■ **Work item**: A single number is needed: how many lines of the data below contain "Porte".

-- Record set follows --

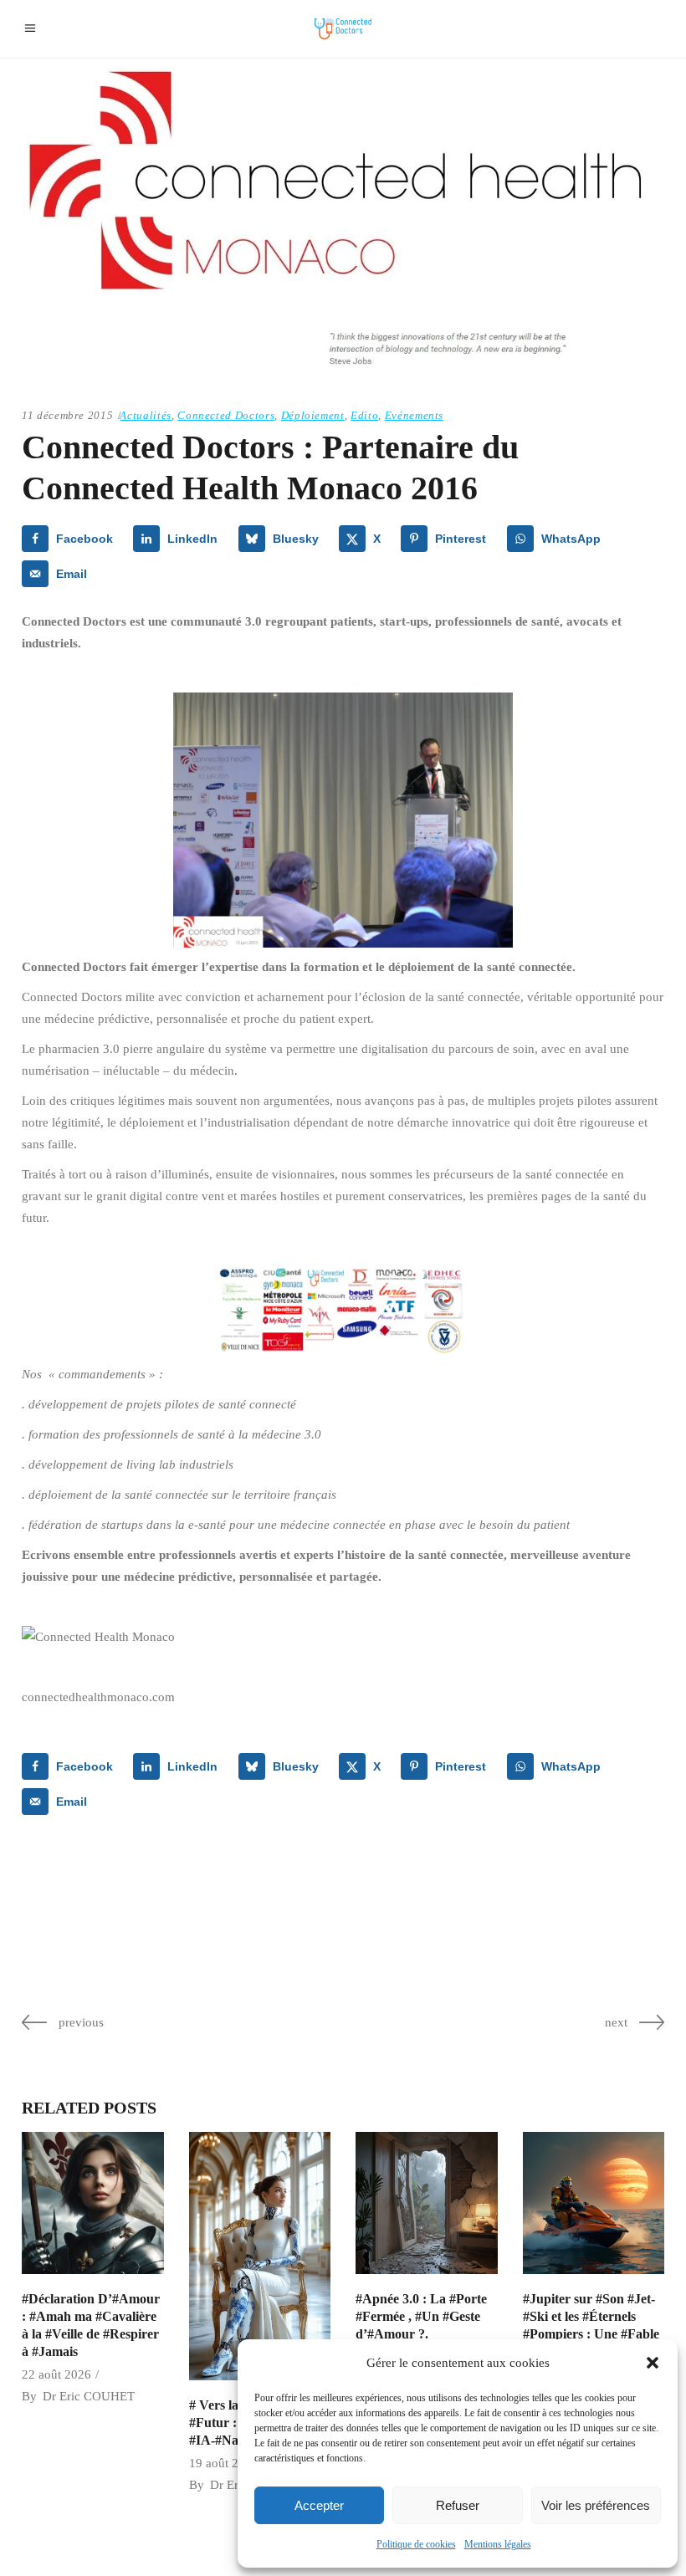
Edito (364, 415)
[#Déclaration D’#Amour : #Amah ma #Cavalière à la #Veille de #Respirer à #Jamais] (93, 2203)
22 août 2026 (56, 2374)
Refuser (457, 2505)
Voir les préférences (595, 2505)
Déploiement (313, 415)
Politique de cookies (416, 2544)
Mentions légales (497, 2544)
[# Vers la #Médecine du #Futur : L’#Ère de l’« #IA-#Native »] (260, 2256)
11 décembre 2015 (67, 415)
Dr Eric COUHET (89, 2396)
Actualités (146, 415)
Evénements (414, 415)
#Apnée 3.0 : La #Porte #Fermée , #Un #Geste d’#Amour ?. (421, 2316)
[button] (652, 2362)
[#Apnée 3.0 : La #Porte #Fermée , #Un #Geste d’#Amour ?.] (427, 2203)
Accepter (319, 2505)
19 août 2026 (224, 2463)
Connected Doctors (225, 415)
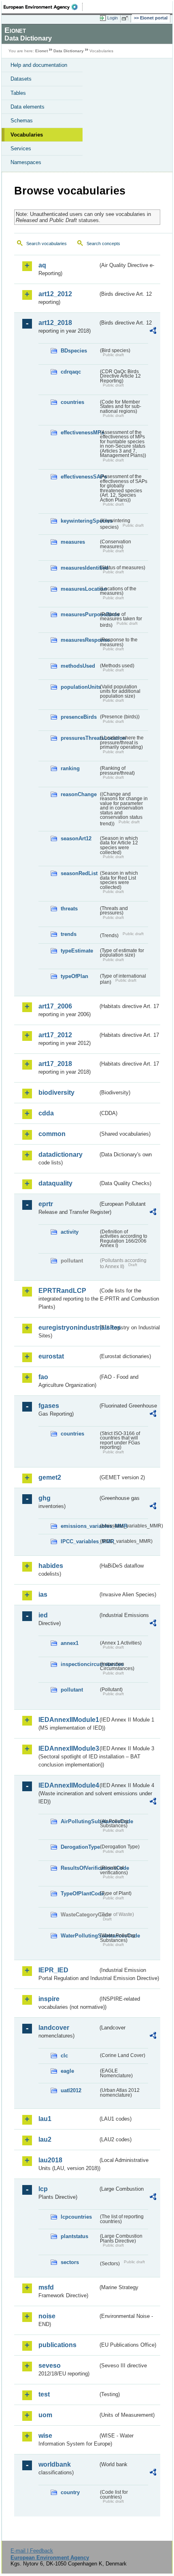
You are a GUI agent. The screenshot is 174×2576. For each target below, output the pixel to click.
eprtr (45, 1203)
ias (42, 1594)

-- Record set concluded --

■ **Task solution**: 2